Ni qué decir del papel que tenían las abuelas y los mayores en este ritual de compartir esas imágenes. Ellos le agregaban a cada fotografía un relato o una anécdota de base a partir de la cual los diversos familiares la ramificaban hasta la burla o la carcajada. Bastaba una sola de esas imágenes para desatar toda una historia novelesca, a veces fidedigna y, en la mayoría de los casos, amplificada por la fuerza imaginativa del recuerdo. Los contertulios, reunidos alrededor de ese objeto, veían cómo de él los mayores extraían hilos invisibles con los cuales  tejían cuentos y más cuentos hasta el punto de ir volviendo un acontecimiento o un suceso familiar en toda una leyenda. En consecuencia, no se trataba sólo de ver fotografías, sino de escuchar el relato que estaba debajo de esas imágenes esperando una voz que lo resucitara.

Mis padres, el día de su matrimonio.

Mis padres, el día de su matrimonio.

Y si las fotografías aumentaban, el álbum familiar se diversificaba como si fueran las ramas de un tronco gigantesco. Había un álbum grande y abultado −de pastas duras y recuadros dorados− del matrimonio de los padres; otro, dedicado al viaje a un país lejano; y uno más consagrado específicamente a la reunión y fiesta de año nuevo realizada en la finca de los abuelos. Esos álbumes se guardaban en un closet o en algún lugar de la alcoba principal.
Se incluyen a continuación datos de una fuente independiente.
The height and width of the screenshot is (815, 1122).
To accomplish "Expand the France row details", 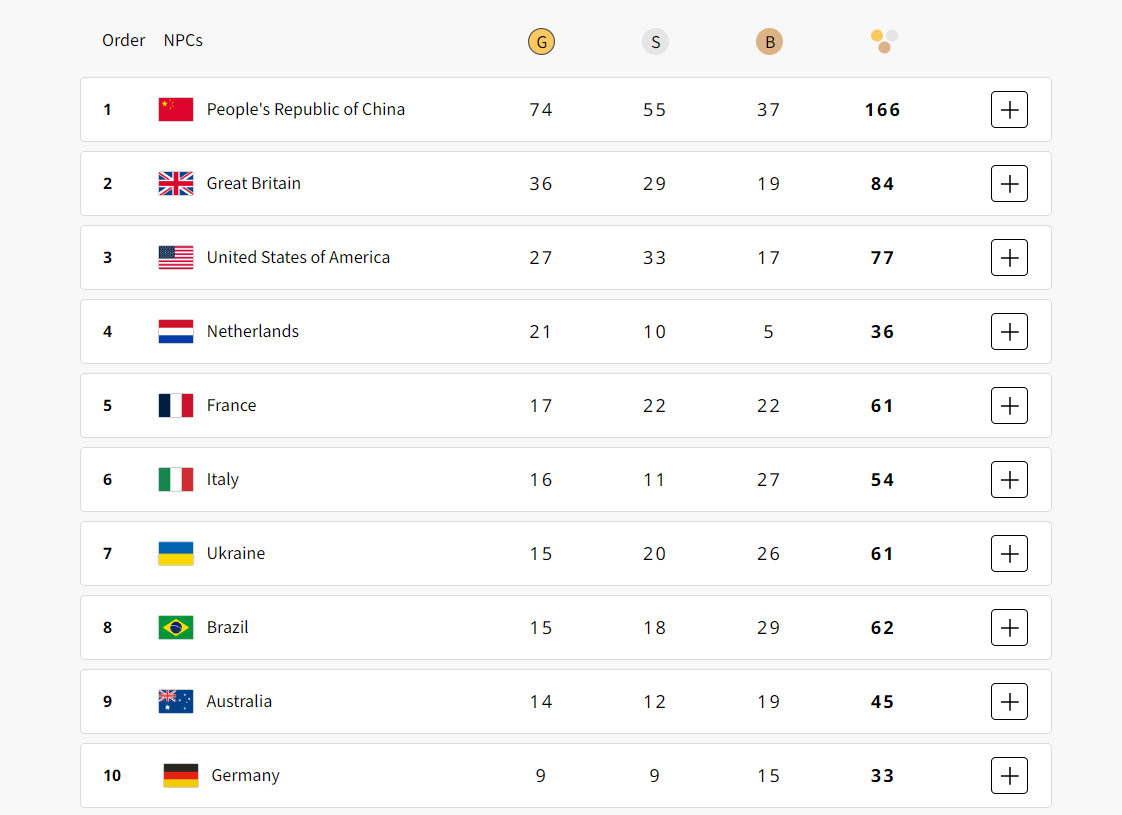I will pos(1009,405).
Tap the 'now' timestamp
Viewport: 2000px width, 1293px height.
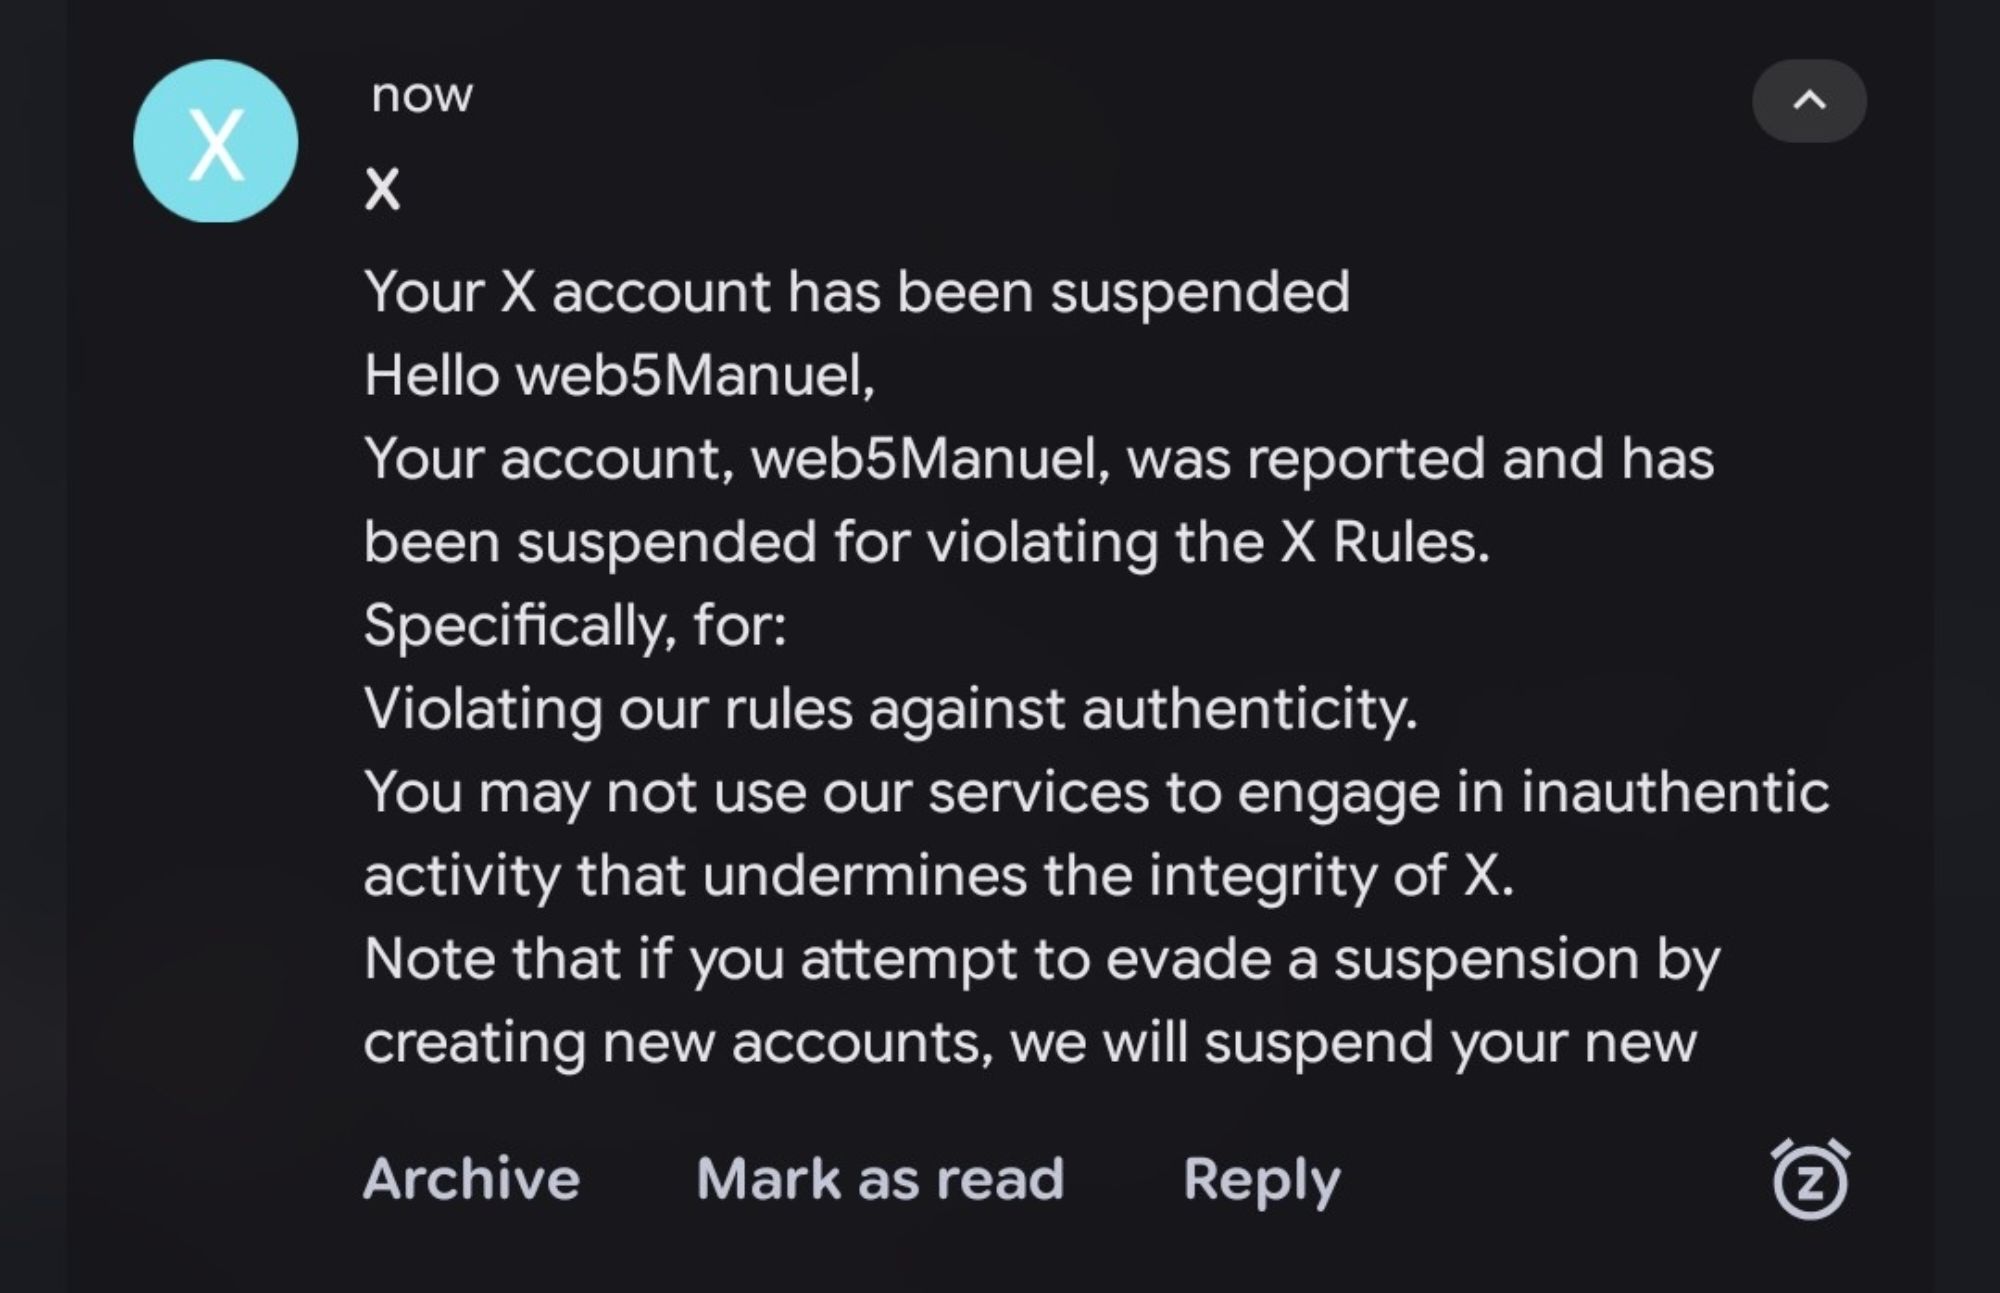[421, 95]
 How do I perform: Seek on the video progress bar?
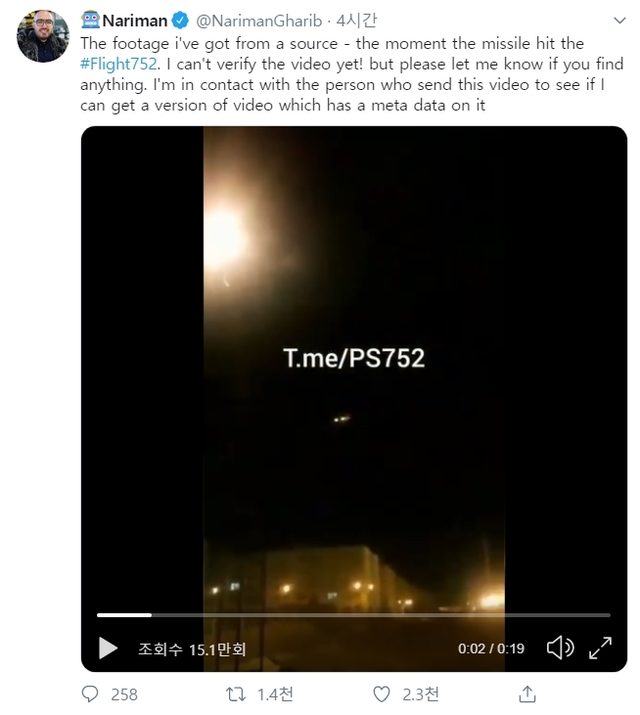(353, 615)
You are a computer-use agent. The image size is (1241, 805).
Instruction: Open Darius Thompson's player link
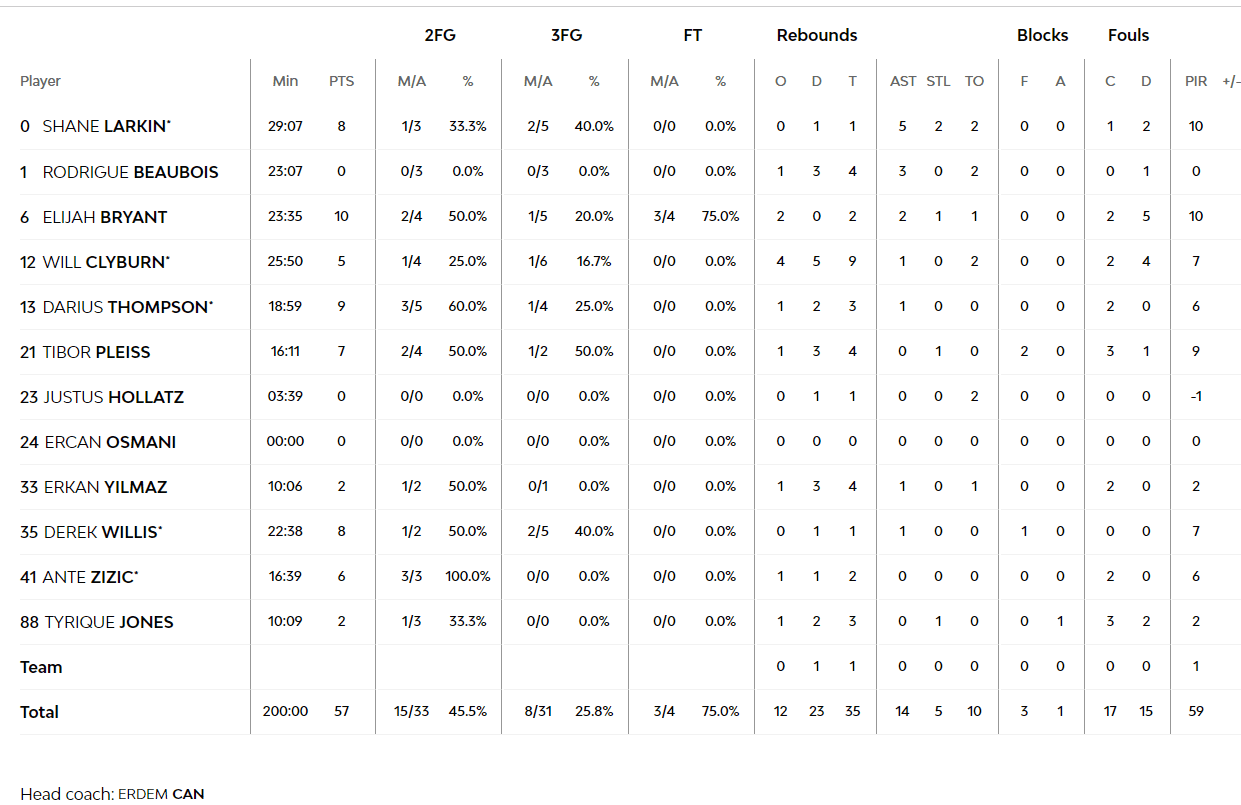[x=125, y=307]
Allí permanecían, lejos de las manos destructoras de los más pequeños, contagiándose del aroma de los perfumes femeninos y de esa magia misteriosa propia de los objetos sagrados. 

Lo hasta aquí dicho, más allá de ser un culto a la nostalgia, quiere ser un homenaje a un objeto que, seguramente hoy, se halle abandonado o refundido en alguna caja de los trastos viejos; y de igual modo, desea convertirse en una invitación para repasar aquellas fotografías del viejo álbum familiar y permitir que afloren las remembranzas sepultadas en sus imágenes.